+++ Dataset records

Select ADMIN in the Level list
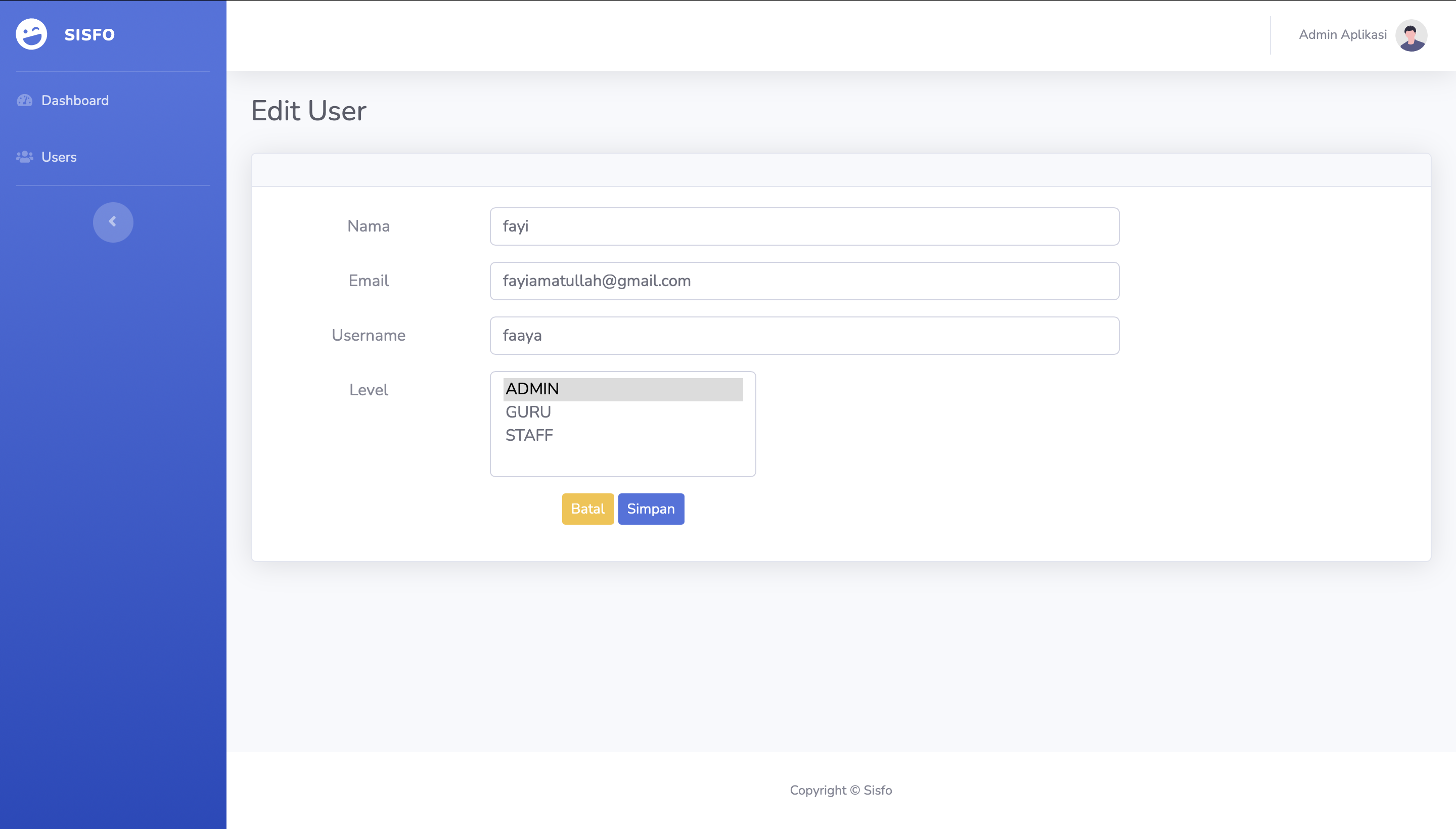This screenshot has width=1456, height=829. coord(622,389)
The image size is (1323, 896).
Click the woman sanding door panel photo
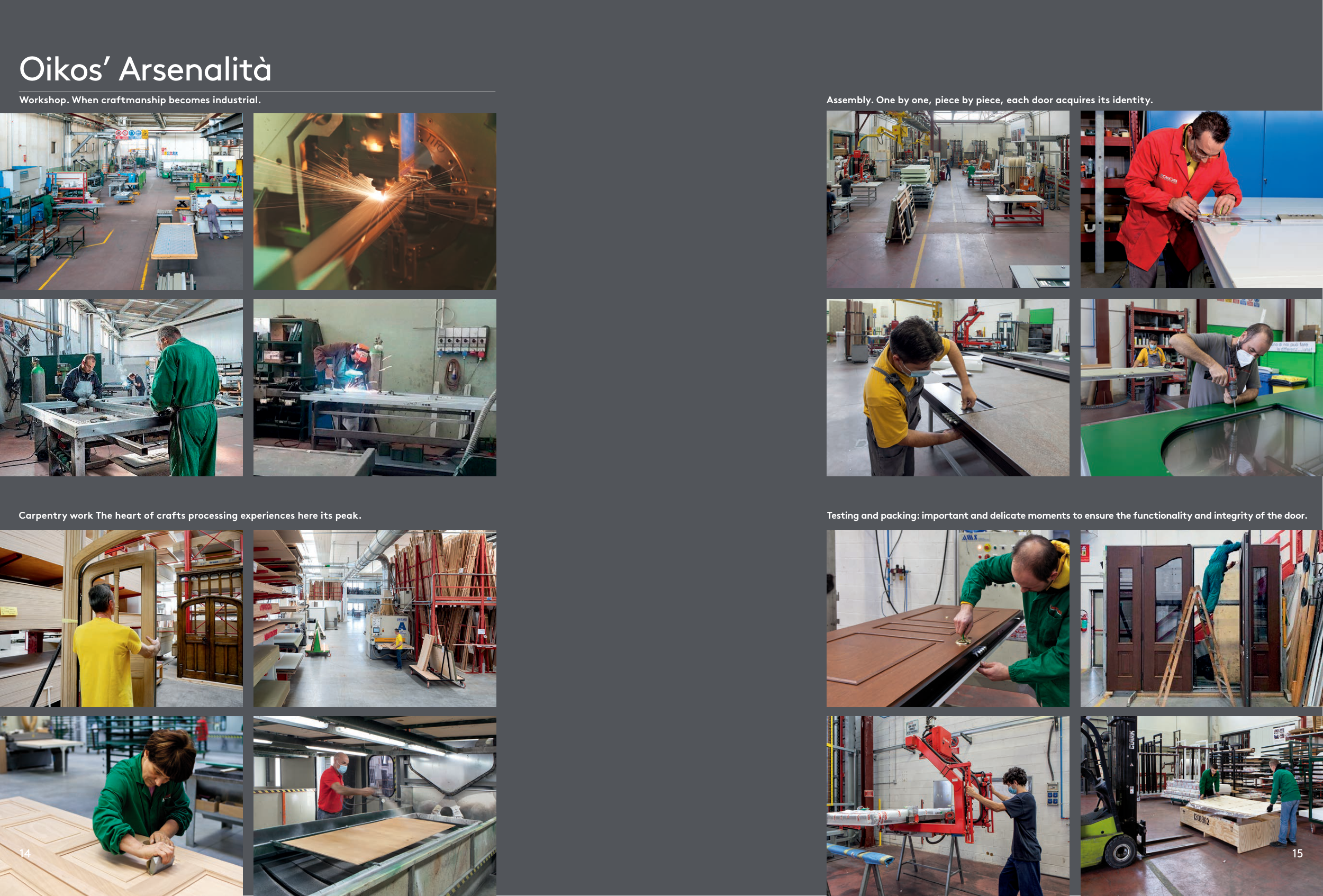[x=121, y=806]
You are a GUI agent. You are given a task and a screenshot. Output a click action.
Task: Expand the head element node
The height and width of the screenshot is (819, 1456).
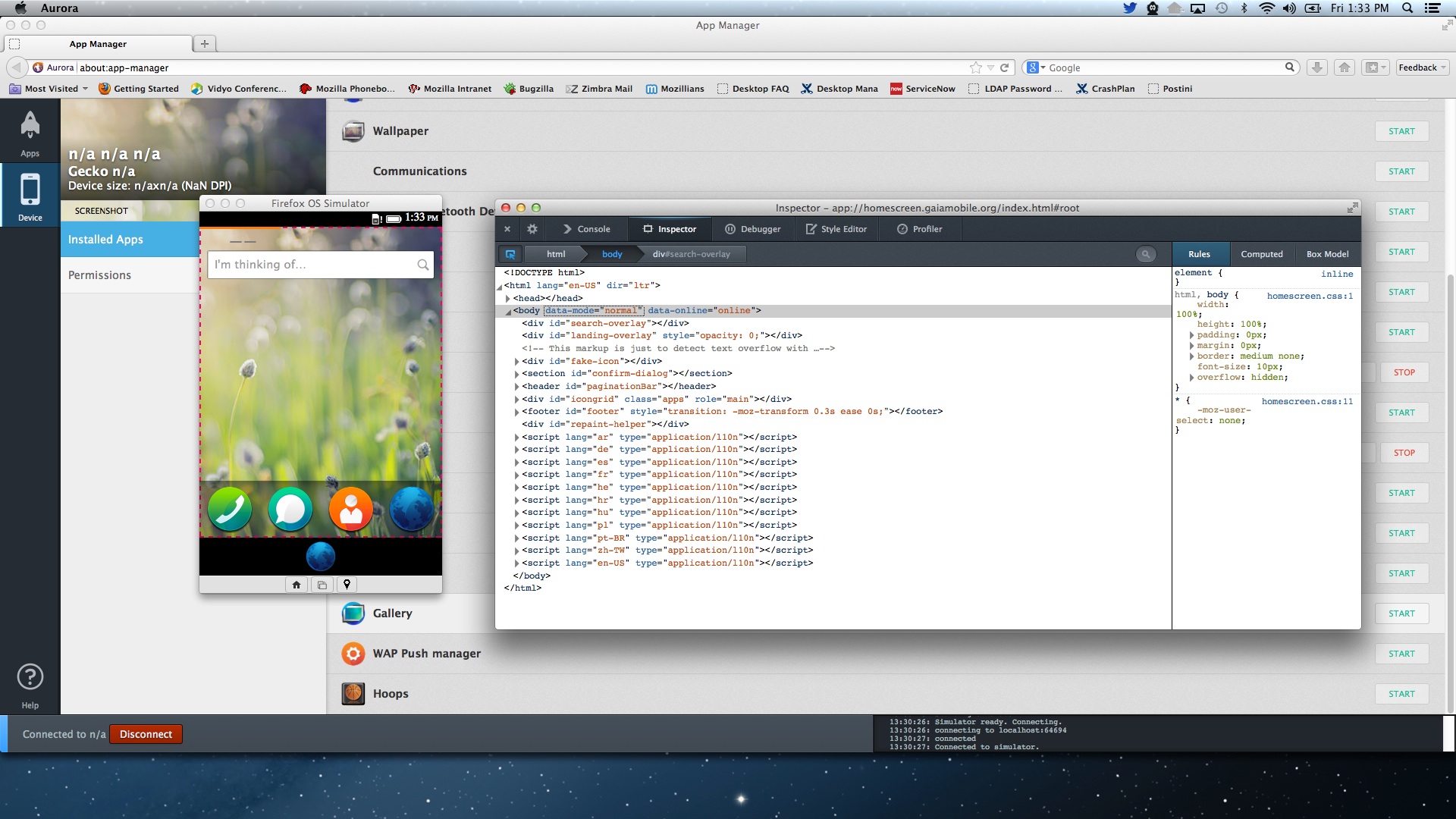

++++++

Where the line with "You are a GUI" appears, begin there and transcribe exactly through the last line of the data, leaving all pictures aside.

> **Solved problem**
You are a GUI agent. You are given a task and a screenshot. Output a click action.
Task: Expand the head element node
The height and width of the screenshot is (819, 1456).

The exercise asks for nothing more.